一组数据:
>>>>
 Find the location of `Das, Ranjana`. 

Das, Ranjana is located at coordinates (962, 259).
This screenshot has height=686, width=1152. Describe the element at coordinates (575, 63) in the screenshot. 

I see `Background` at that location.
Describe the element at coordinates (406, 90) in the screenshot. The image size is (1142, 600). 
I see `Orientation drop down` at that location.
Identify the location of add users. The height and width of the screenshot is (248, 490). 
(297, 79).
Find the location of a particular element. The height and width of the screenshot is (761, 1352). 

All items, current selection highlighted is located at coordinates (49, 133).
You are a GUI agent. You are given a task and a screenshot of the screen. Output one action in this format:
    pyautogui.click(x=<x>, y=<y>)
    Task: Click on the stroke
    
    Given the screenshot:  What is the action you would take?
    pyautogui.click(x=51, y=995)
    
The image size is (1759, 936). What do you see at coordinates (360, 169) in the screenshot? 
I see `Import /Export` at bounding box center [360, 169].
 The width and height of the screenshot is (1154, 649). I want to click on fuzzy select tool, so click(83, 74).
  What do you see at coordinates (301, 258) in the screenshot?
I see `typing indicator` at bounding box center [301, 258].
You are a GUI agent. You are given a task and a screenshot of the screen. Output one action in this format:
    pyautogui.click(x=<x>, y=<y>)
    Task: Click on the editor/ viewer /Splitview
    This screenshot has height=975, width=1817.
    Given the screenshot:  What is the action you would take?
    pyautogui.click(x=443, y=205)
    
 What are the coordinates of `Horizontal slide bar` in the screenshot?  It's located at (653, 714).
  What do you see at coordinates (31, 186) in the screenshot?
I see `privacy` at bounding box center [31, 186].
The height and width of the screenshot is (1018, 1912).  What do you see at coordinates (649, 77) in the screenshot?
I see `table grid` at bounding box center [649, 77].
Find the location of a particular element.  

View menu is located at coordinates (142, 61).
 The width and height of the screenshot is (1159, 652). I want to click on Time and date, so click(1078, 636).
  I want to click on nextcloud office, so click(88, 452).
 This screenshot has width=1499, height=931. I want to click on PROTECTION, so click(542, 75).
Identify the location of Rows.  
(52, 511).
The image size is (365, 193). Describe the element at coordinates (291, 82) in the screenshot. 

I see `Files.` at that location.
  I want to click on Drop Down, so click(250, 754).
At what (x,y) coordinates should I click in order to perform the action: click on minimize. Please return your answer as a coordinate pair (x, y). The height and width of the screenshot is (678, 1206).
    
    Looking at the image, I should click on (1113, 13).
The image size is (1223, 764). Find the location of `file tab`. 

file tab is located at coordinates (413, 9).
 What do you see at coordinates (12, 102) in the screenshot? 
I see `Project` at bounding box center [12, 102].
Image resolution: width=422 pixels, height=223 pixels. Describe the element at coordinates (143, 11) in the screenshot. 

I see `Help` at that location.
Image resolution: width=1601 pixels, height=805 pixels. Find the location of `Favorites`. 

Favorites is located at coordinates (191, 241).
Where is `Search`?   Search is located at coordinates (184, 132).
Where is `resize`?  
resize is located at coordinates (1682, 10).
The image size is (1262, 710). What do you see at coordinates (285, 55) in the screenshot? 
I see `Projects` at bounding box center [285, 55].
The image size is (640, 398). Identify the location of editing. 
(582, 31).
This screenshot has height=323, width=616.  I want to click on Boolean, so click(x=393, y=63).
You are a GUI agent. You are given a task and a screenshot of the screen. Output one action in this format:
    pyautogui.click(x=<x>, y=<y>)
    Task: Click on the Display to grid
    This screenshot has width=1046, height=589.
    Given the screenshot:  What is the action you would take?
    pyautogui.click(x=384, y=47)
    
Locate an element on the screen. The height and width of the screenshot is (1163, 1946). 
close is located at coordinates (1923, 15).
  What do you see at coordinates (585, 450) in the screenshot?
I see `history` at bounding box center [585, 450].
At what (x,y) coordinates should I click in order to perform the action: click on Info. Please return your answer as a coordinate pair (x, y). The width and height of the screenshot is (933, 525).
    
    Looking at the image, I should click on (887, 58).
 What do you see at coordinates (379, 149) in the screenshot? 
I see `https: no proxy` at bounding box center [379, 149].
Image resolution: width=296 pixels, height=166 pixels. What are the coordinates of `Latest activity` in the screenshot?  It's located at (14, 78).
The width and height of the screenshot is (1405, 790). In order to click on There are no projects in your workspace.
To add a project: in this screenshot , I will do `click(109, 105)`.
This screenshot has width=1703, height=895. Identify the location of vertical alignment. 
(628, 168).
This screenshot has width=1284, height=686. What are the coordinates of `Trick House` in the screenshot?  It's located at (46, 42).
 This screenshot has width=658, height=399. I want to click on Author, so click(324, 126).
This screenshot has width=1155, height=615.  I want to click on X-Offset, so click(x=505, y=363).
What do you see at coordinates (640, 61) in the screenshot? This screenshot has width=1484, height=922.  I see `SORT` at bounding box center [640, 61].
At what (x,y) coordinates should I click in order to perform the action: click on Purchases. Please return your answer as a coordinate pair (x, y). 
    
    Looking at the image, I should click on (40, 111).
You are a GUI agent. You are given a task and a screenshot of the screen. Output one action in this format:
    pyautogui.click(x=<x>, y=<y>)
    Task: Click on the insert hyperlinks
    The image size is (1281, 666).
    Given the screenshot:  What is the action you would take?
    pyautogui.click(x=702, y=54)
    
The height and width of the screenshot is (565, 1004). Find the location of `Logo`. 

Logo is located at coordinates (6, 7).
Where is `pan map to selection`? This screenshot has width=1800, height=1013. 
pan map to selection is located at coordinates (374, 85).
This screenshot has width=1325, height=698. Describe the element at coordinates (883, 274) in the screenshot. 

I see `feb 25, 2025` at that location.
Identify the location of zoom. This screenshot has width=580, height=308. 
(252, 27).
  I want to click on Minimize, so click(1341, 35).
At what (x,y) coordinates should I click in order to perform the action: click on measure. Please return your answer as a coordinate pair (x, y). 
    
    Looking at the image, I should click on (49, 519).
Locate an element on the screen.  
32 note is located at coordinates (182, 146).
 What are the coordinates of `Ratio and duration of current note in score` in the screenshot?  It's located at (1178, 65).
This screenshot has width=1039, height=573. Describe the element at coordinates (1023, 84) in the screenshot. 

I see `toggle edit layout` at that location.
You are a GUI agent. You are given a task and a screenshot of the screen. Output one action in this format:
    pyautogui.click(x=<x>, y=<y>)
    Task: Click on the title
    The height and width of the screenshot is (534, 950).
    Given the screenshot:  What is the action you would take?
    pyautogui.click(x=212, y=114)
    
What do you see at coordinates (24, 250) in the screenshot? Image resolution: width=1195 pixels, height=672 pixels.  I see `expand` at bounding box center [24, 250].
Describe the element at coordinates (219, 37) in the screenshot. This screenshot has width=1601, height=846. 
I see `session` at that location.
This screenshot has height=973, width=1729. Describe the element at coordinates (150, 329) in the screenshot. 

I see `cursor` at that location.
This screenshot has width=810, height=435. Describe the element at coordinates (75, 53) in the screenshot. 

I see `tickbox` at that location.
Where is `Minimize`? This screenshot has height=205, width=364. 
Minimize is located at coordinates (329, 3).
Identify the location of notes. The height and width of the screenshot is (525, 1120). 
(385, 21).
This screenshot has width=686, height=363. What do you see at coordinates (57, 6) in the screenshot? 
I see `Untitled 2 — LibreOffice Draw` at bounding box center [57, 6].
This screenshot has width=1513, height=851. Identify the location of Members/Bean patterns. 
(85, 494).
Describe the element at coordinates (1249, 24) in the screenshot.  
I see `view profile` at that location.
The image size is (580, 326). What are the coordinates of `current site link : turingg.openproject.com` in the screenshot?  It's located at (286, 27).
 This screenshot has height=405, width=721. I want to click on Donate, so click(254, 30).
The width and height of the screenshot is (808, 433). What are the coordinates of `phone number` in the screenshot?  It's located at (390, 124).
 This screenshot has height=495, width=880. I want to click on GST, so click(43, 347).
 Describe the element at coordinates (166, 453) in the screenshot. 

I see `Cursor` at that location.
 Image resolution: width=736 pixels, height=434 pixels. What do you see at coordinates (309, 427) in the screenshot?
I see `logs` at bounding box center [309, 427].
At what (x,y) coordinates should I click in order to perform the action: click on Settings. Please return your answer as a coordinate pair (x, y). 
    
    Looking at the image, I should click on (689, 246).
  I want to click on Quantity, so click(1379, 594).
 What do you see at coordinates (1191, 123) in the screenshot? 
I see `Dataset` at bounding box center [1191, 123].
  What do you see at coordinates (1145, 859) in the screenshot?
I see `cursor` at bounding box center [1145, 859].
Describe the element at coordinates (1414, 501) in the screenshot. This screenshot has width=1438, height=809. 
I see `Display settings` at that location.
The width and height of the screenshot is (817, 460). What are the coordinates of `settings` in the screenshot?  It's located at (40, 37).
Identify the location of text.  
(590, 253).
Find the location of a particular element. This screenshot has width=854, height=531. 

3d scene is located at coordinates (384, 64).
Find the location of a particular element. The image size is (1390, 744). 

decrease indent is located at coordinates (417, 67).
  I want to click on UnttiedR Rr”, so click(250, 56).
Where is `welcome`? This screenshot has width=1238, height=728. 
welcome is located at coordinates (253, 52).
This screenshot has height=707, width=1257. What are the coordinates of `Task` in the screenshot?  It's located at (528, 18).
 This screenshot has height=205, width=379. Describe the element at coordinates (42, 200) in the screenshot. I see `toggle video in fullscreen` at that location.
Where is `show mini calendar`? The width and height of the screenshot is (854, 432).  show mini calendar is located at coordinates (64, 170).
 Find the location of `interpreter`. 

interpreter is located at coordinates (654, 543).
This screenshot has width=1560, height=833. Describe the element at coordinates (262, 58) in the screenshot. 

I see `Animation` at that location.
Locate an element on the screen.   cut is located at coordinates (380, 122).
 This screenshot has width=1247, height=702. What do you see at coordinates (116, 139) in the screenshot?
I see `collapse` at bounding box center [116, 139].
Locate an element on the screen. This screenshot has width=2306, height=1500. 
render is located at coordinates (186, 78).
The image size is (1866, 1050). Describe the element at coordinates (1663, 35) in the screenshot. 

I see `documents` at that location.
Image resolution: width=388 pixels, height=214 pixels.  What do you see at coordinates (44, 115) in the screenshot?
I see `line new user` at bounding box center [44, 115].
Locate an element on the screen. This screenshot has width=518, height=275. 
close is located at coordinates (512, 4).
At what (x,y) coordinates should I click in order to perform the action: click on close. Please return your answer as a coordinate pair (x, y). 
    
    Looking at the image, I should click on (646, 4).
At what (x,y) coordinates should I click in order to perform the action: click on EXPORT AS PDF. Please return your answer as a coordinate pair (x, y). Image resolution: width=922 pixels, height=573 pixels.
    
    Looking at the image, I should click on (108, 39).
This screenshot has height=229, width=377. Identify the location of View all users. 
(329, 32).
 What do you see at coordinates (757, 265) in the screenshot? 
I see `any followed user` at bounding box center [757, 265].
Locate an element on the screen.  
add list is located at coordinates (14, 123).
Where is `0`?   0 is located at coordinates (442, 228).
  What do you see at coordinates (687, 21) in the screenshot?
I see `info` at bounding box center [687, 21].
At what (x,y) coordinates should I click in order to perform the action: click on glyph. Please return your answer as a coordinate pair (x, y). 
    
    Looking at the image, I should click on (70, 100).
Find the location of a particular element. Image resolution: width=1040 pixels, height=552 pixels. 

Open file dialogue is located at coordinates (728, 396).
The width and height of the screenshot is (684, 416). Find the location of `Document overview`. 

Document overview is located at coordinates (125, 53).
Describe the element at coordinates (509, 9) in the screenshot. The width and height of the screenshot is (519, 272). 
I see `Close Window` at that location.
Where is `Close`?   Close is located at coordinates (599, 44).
<<<<
从上面的数据中摘出所有含有“welcome”这个词的行，每行照原样抄下来。

Where is `welcome`? This screenshot has width=1238, height=728. 
welcome is located at coordinates (253, 52).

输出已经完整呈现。